Contact Julie Coan, Director of Communications and External Relations | 713.743.8460 | jcoan@houstonpbs.org

 
 
 
 

 

THE WALL - A WORLD DIVIDED tells the story of the Berlin Wall through rare archival film and photos, as well as the unique historical insights of George H. W. Bush, Helmut Kohl, Mikhail Gorbachev and the people of East & West Germany.

In November 1989 the Berlin Wall opened - allowing East & West Germans to be freely united after 28 years. THE WALL - A WORLD DIVIDED tells those dramatic events from the perspective of ordinary Germans whose lives were dramatically changed by Cold War politics. This program also presents the lesser-known story of how the autumn of 1989 set the stage for three world leaders - George Bush, Mikhail Gorbachev, and Helmut Kohl - to come together and guide the completely unanticipated spiraling series of events that ended the Cold War.

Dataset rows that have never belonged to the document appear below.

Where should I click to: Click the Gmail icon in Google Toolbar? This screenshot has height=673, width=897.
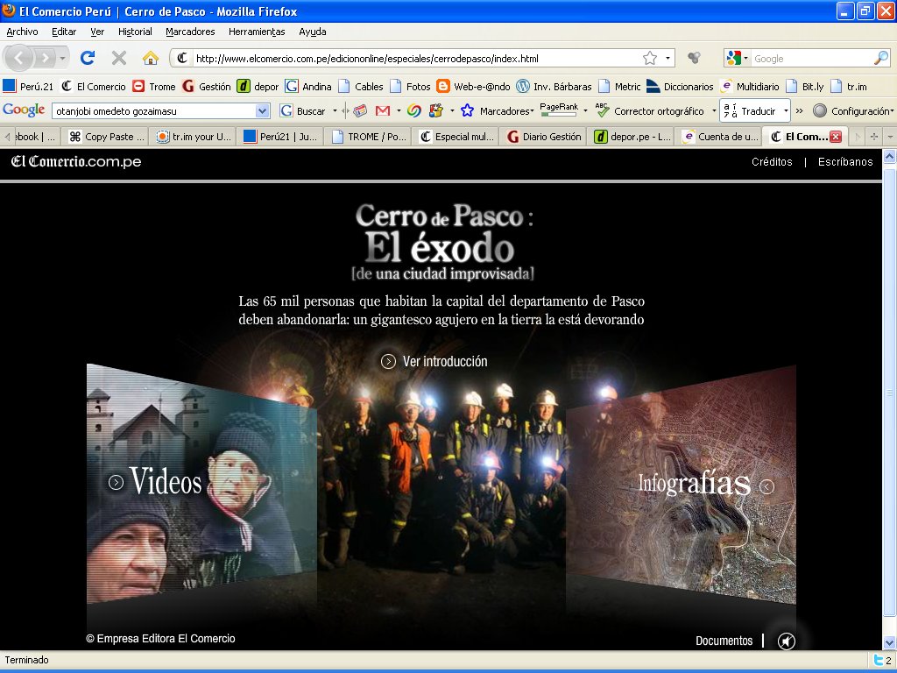pyautogui.click(x=382, y=111)
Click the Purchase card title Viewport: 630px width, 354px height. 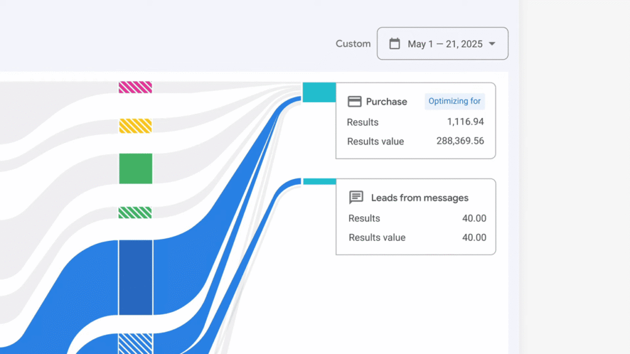click(x=388, y=101)
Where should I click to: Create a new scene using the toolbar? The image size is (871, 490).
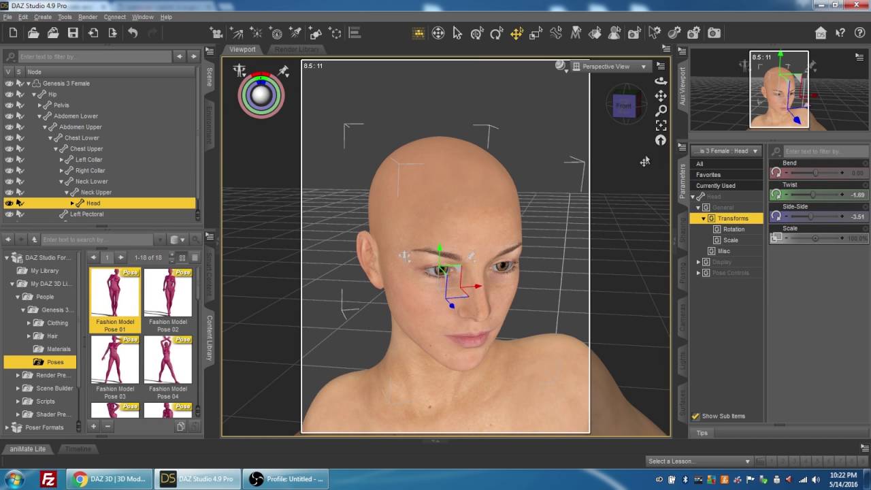coord(13,33)
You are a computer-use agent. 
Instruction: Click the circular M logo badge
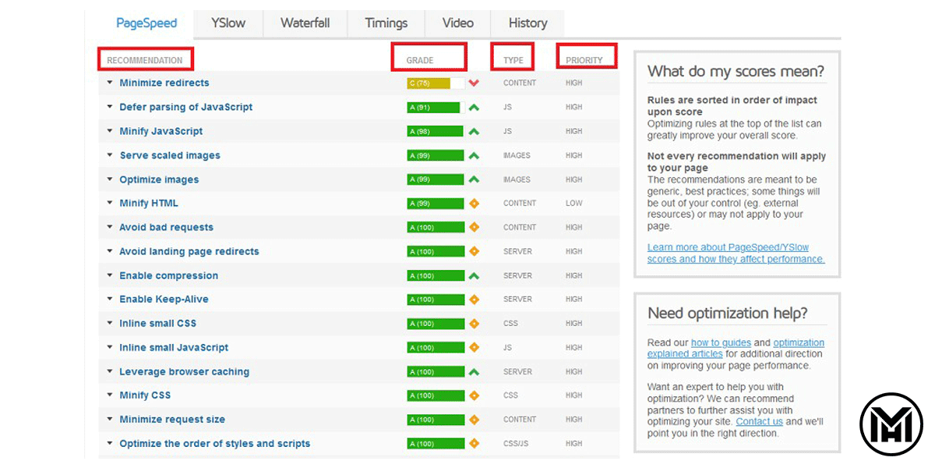pyautogui.click(x=891, y=424)
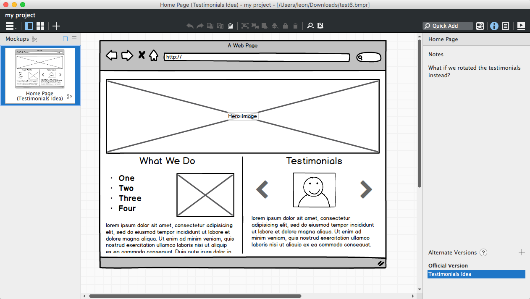The width and height of the screenshot is (530, 299).
Task: Add a new mockup with plus icon
Action: pyautogui.click(x=56, y=26)
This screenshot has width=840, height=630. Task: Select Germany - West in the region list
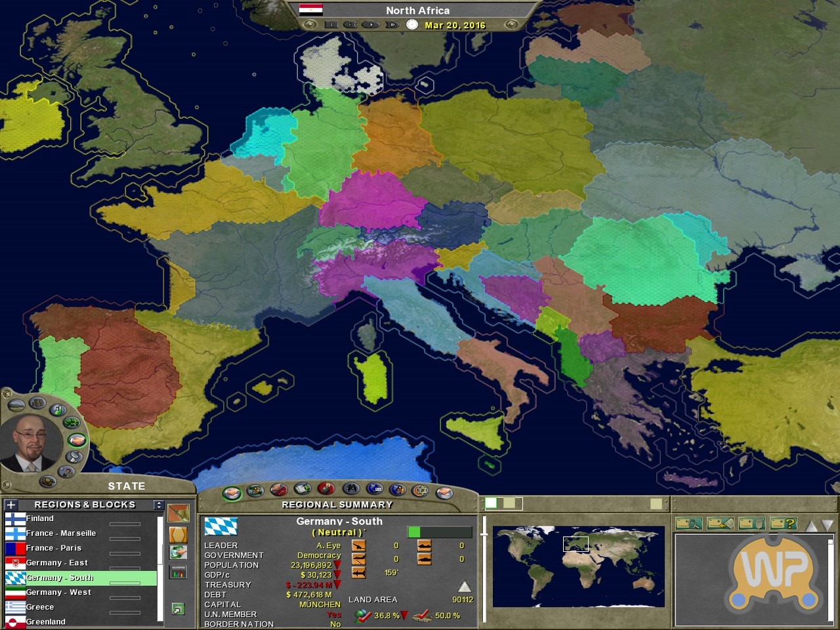pos(58,592)
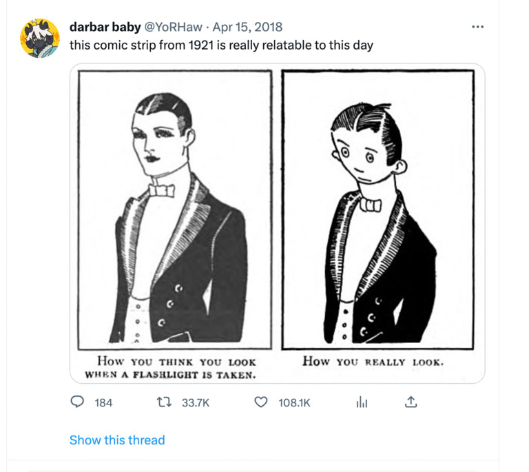Open tweet analytics bar chart icon
This screenshot has height=472, width=529.
tap(362, 402)
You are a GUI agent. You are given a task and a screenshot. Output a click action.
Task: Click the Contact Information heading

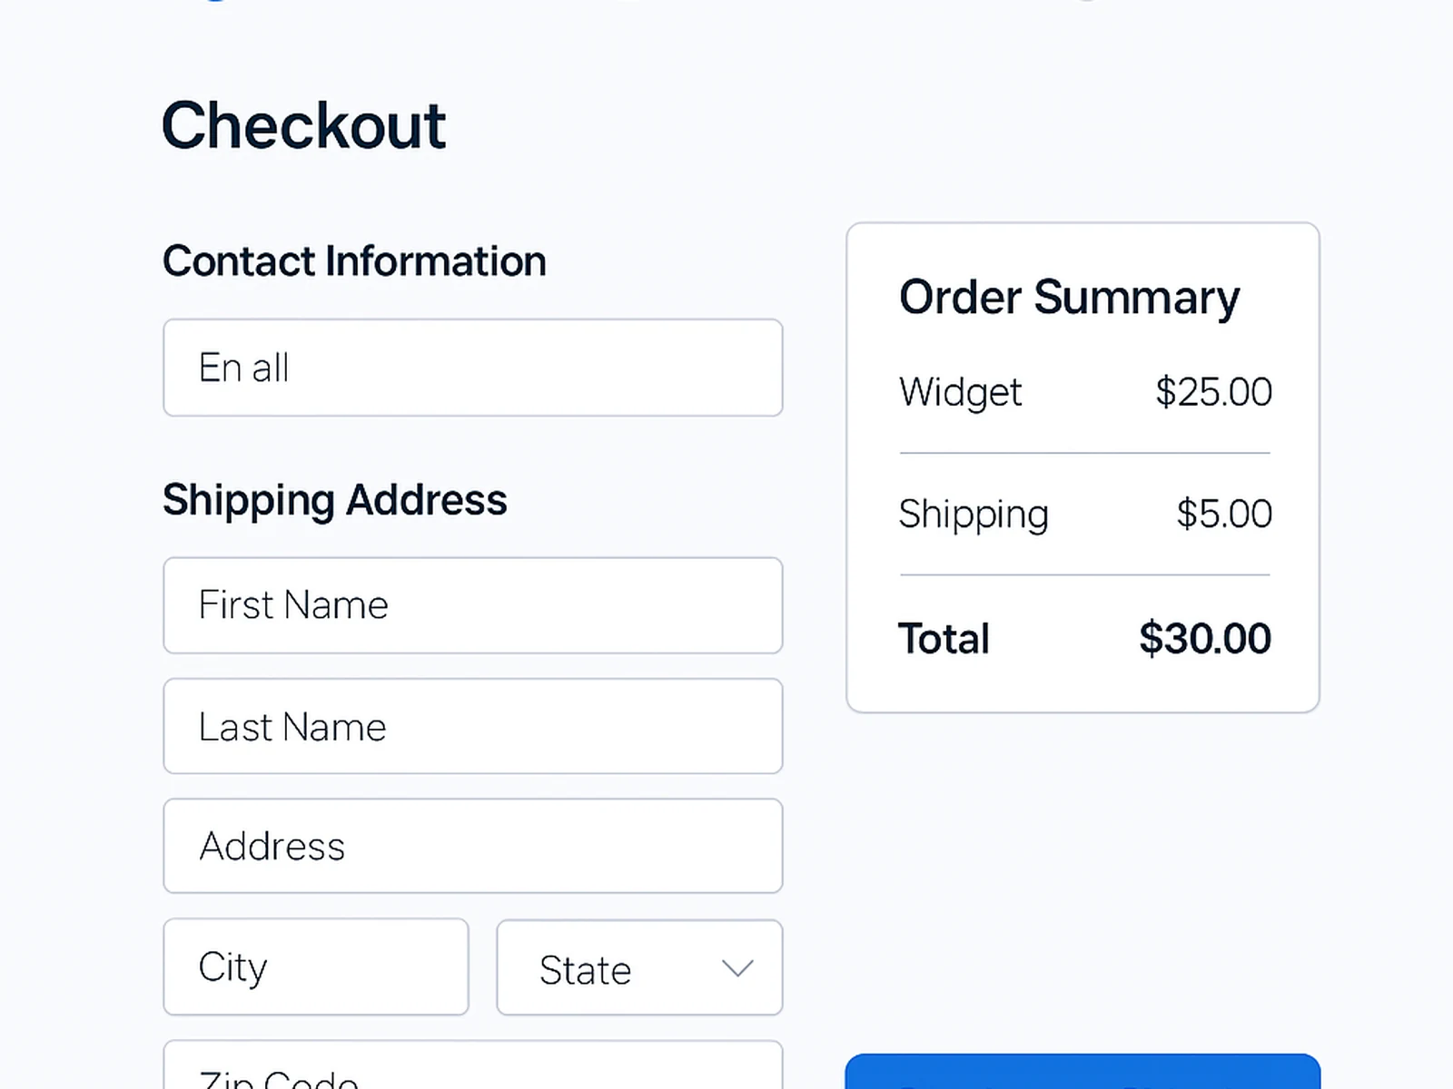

This is the story of how on the morning of August 13, 1961, Berliners were stunned to find their city cut in two by a barrier of barbed wire and concrete blocks. No longer could East Germans leave their country by simply crossing the border into West Berlin as millions had between 1949 and 1961. Instead, they would have to find a way to escape under, over, or through the heavily guarded and ever growing Berlin Wall.

For 16-year-old East Berliner Elke Rosin escape required dashing a few hundred feet across the street outside her front door, getting caught could have landed her in prison or worse. Soon after her escape windows and doors along that border street were filled with brick but that didn't prevent others from attempting their own escapes, tragically many lost their lives in the process.

Veteran newscaster Daniel Schorr, CBS News correspondent in Berlin in those dramatic days, gives a chilling account of the tense military stand-off when the U.S. challenged the USSR over the border closure. He reported, ominously: "This could be a picture of how World War III starts."

Rudolph Mueller tells how his life as a young father change in 1961. For months after the Wall went up could see his wife and two sons only by climbing a platform on the west side and waving. By June of 1962 he had a daring plan: he would dig a tunnel under the Wall from west to east - tunnel into East Berlin - and bring his family out. His plan succeeds but a young border guard is killed in the process.

The penalty for Matthias Melster's escape attempt was prison. He describes the day-long interrogations and psychological tricks the secret police used to deprive him of any sense of self, and force him to betray friends and relatives.

But for the vast majority of 17 million East Germans, the Wall became a fact of life, and we see how by the 1980s East Germany had developed its own unique culture where freedom of travel was restricted, free speech was denied, and people made their accommodations as best they could.

THE WALL - A WORLD DIVIDED also tells of how the wall fell. Historian Frederick Taylor and other experts, believe that part of the answer lies in the Protestant churches of East Germany. For years the churches served as a sanctuary for a small but determined opposition movement. At the same time, forces of reform triggered in part by Soviet Premier Mikhail Gorbachev were sweeping through other Soviet satellite states.

Surprisingly what finally opened the Wall on November 9, 1989 was a mistake. An East German bureaucrat misspoke at a press conference which in turn sent a flood of people rushing to cross into West Berlin. They confronted the uninformed border guards, who had little choice but to allow them to cross.

The situation was volatile, but calm political leadership kept the dizzying events under control, and in the months that followed President George Bush, Mikhail Gorbachev, and Helmut Kohl led the delicate diplomacy that brought the Cold War to a peaceful ending without a shot being fired.